SUARA TRENGGALEK – Isu terkait besaran retribusi sewa tempat di kawasan alun-alun Trenggalek menjadi perhatian publik, hal itu menyusul adanya aksi Rapat Dengar Pendapat (RDP) oleh kelompok yang mengatasnamakan paguyuban pedagang kaki lima (PKL) di DPRD Trenggalek.
Dalam RDP di DPRD, PKL tersebut meminta penurunan harga sewa stand atau tenda kepada pihak EO saat pelaksanaan event ekraf yang rencananya akan digelar pada bulan Agustus. Mereka melakukan RDP karena harga sewa stand dinilai terlalu mahal.
Namun demikian, karena mediasi antara PKL dan pihak Event Organizer (EO) atau vendor tidak menemukan kesepakatan alhasil Bupati Trenggalek Mochamad Nur Arifin menerbitkan Surat Edaran (SE) sterilisasi kawasan alun-alun dari kegiatan dan PKL selama bulan Agustus.
Meluruskan terkait retribusi sewa tempat di alun-alun Trenggalek, Kepala Sub Bidang Inventarisasi dan Pemanfaatan Aset Daerah, Badan Keuangan Daerah (Bakeuda) Trenggalek, Slamet menegaskan bahwa seluruh mekanisme sewa telah diatur sesuai regulasi dalam Peraturan Daerah (Perda) Pajak Daerah dan Retribusi Daerah (PDRD) Tahun 2023.
“Sesuai tarif retribusi dalam Perda PDRD yang diberlakukan yakni sewa tempat di alun-alun bagian luar sebesar Rp 1.500 per meter persegi per hari untuk penggunaan komersial,” jelas Slamet, Kamis (24/7/2025).
Slamet juga mencontohkan, jika di alun-alun berdiri sebuah tenda dalam perhitungan retribusi jika satu tenda atau stand berukuran 3×3 meter disewa selama 10 hari, maka hitungan retribusinya adalah 9 meter persegi x Rp1.500 x 10 hari. Sedangkan untuk biaya yang disampaikan terlalu mahal itu, mungkin karena termasuk biaya dalam pelaksanaan event.
“Terkait retribusi tetap sesuai aturan.
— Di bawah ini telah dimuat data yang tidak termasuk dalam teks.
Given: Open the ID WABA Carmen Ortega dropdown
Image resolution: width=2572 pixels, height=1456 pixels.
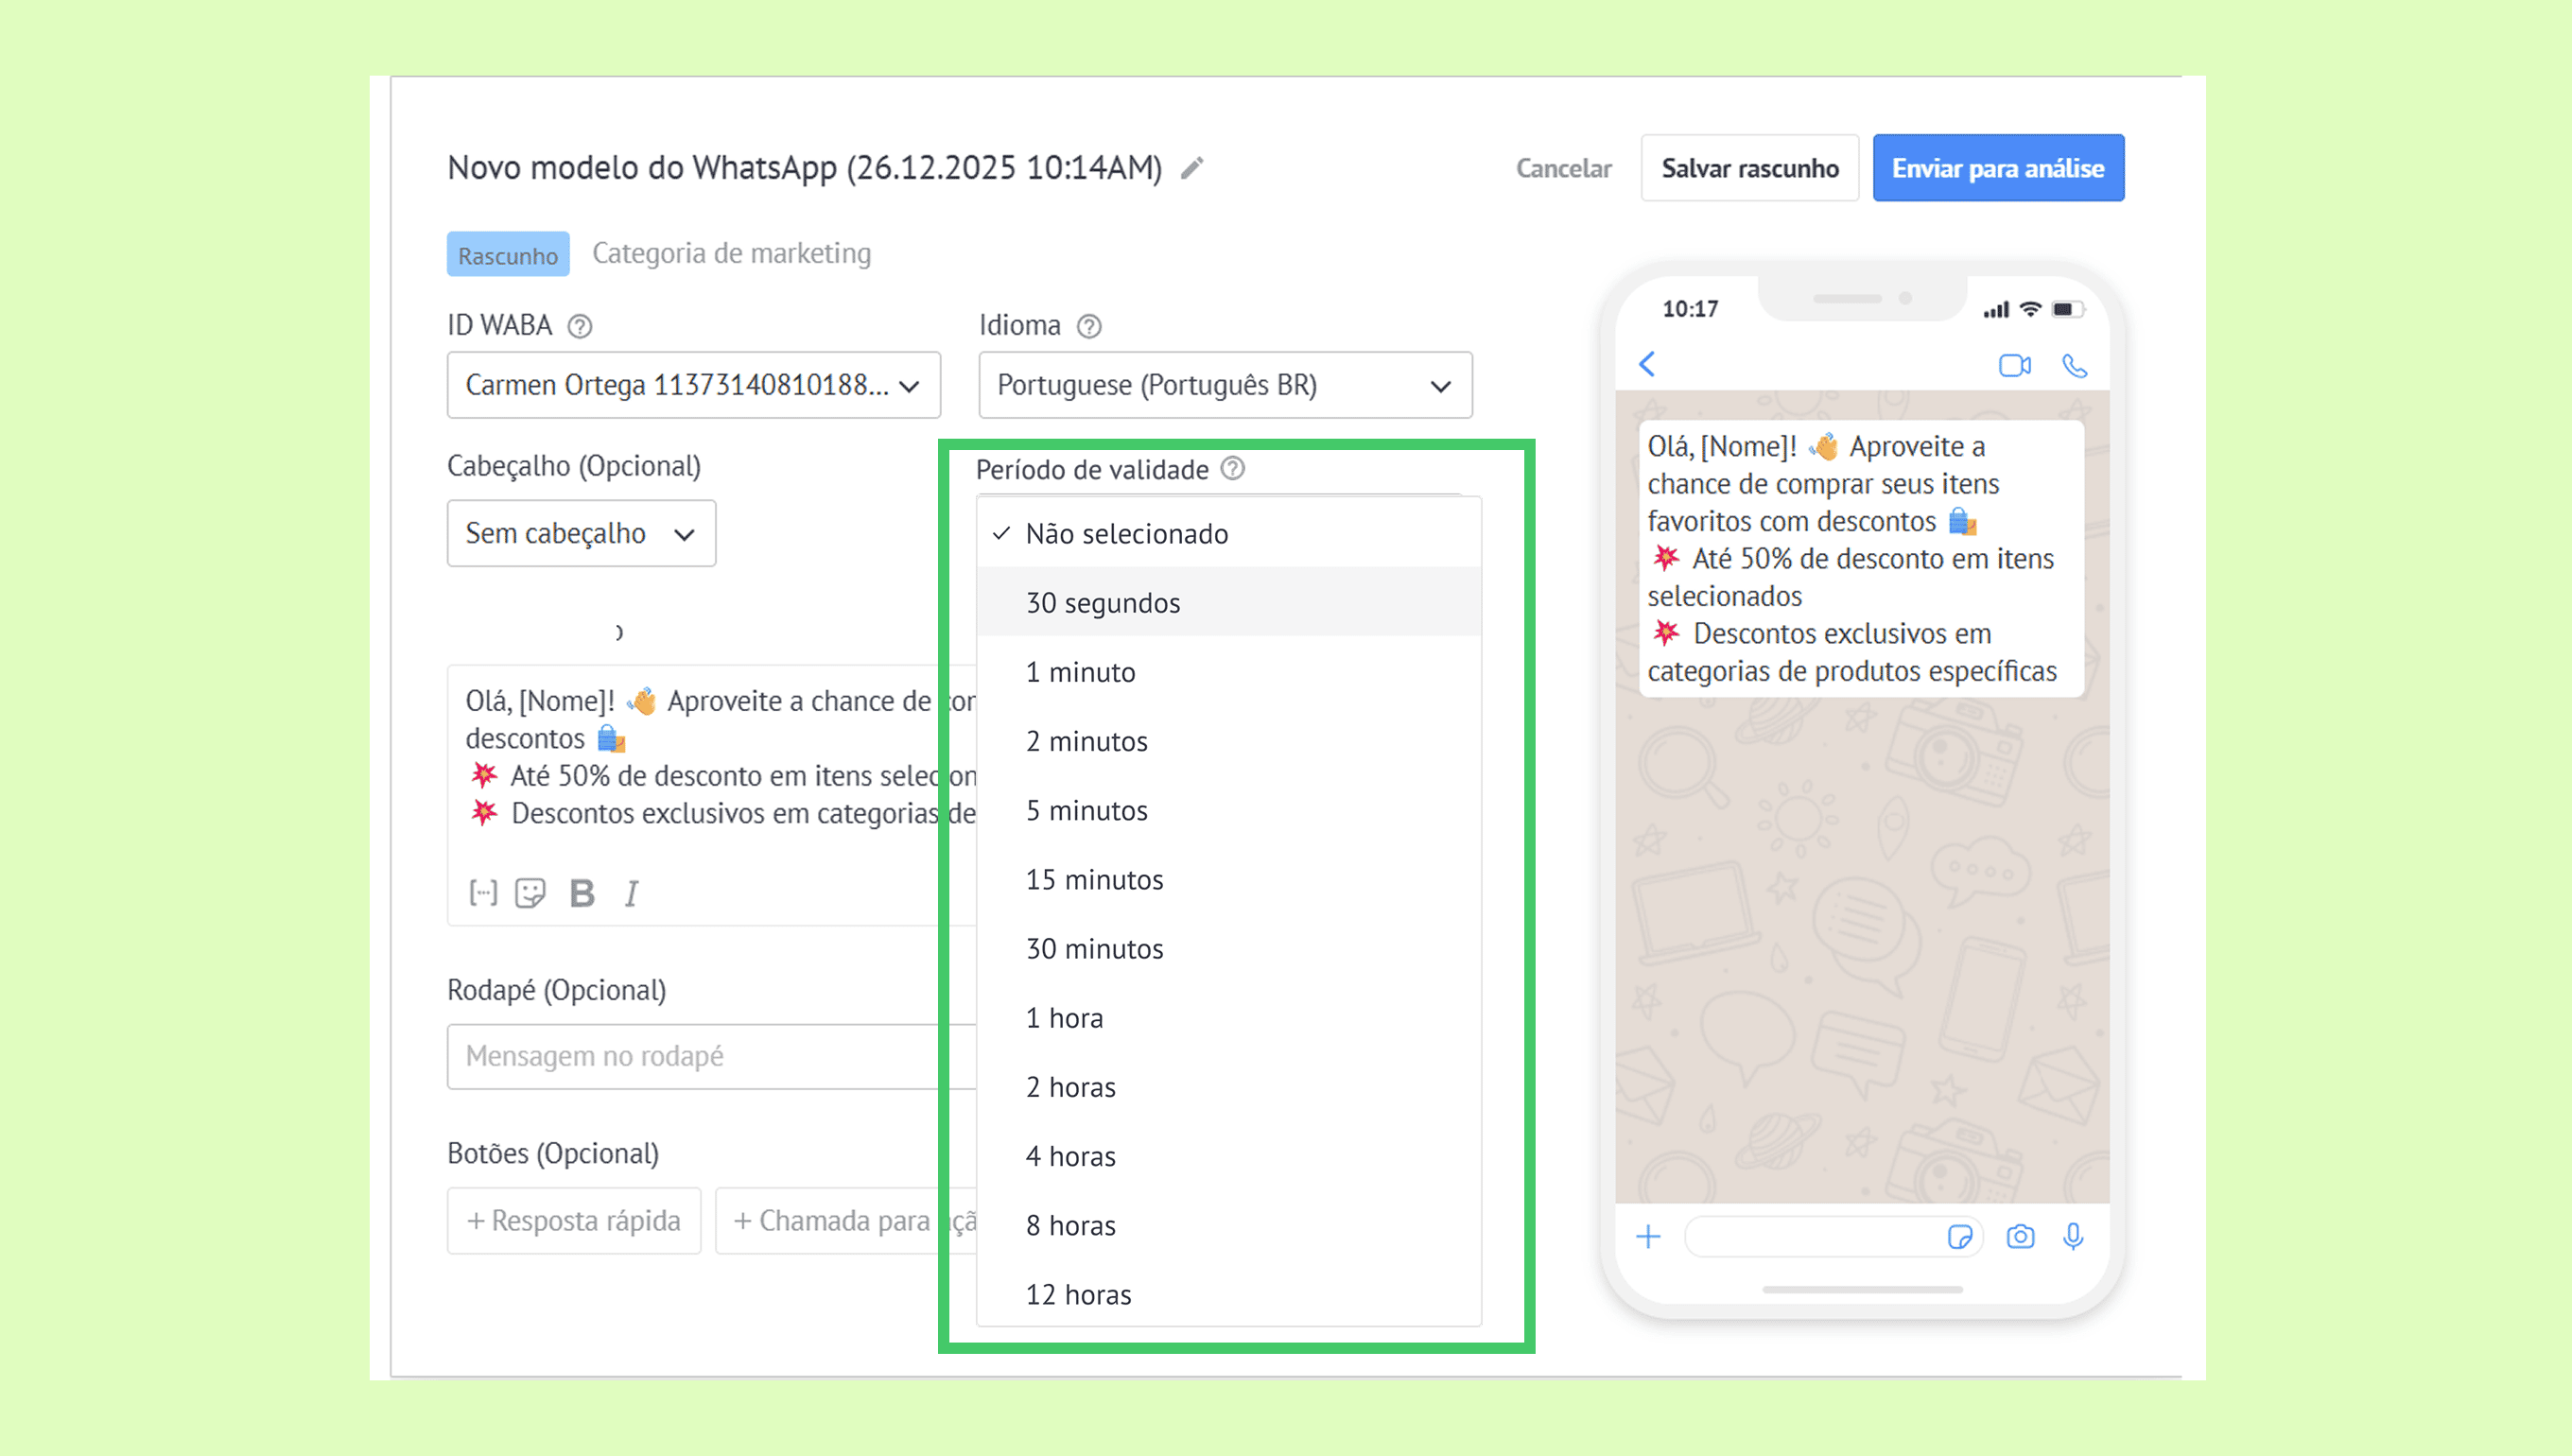Looking at the screenshot, I should tap(693, 385).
Kenapa diluar retribusi terlihat mahal, karena dalam pelaksanaan event, selain biaya retribusi seperti biasanya pihak penyelenggara juga menanggung biaya sewa tenda, listrik, kebersihan, biaya hiburan, serta kebutuhan lainnya yang merupakan tanggung jawabnya,” tambahnya.
Slamet juga menerangkan, untuk proses pembayaran retribusi sewa tempat dilakukan di muka oleh penyelenggara atau vendor sebelum izin event dikeluarkan. Setelah pembayaran diterima oleh Bakeuda, vendor baru bisa melanjutkan proses perizinan ke dinas terkait.
Jadi sesuai regulasi, menurutnya ketika retribusi sewa tempat alun-alun itu telah dibayar oleh pihak event organizer (EO) atau vendor, maka pihak vendor memang diperbolehkan untuk menyewakan ke para pedagang. Karena retribusi sewa tempat di alun-alun telah dibayarkan terlebih dahulu.
Jika retribusi sudah dibayar oleh pihak vendor maka pedagang tidak bisa lagi menyewa ke Bakeuda, tapi bisa berbicara dengan pihak vendor pelaksana. “Kalau vendor sudah membayar sesuai pengajuan, surat izin baru diterbitkan dan itu yang menjadi dasar untuk izin ke OPD lain, termasuk kepolisian,” terangnya.
Terkait lokasi di dalam alun-alun, Slamet menjelaskan bahwa kewenangan izin berada di Dinas Lingkungan Hidup (DLH), sedangkan untuk area seputar alun-alun (jalan lingkar) langsung ke Bakeuda.
Namun, seluruh pembayaran retribusi tetap dilakukan di Bakeuda karena DLH belum memiliki bendahara penerimaan, sehingga semua tetap menjadi pendapatan daerah. Maka untuk kawasan alun-alun tersebut terbagi menjadi dua wewenang.
“Kalau area dalam alun-alun, izinnya melalui LH tapi bayarnya tetap ke Bakeuda. Sedangkan di sekitar alun-alun langsung ke Bakeuda,” pungkas Slamet.